Excerpted data »
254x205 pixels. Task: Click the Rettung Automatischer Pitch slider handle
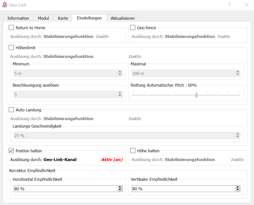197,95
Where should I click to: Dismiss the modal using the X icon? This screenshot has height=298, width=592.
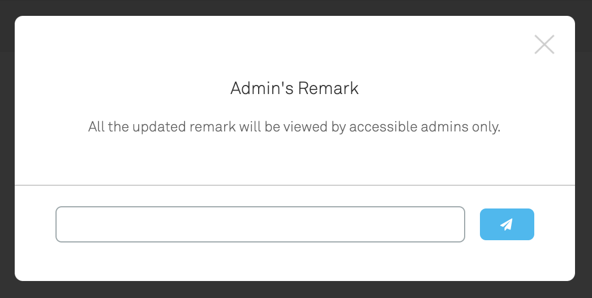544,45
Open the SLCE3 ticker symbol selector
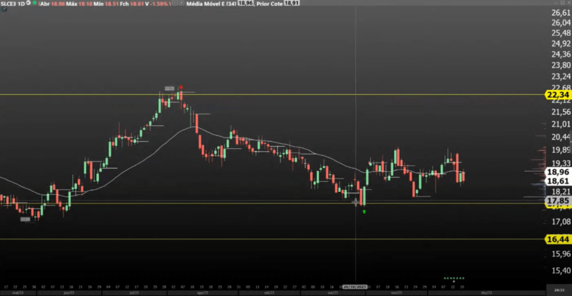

Your goal » Output the listing unchanged, pictures excluded.

Exercise output »
254x205 pixels. Task: Click the Rettung Automatischer Pitch slider handle
197,95
Where should I click to: Dismiss the modal using the X icon? This screenshot has height=298, width=592.
544,45
Open the SLCE3 ticker symbol selector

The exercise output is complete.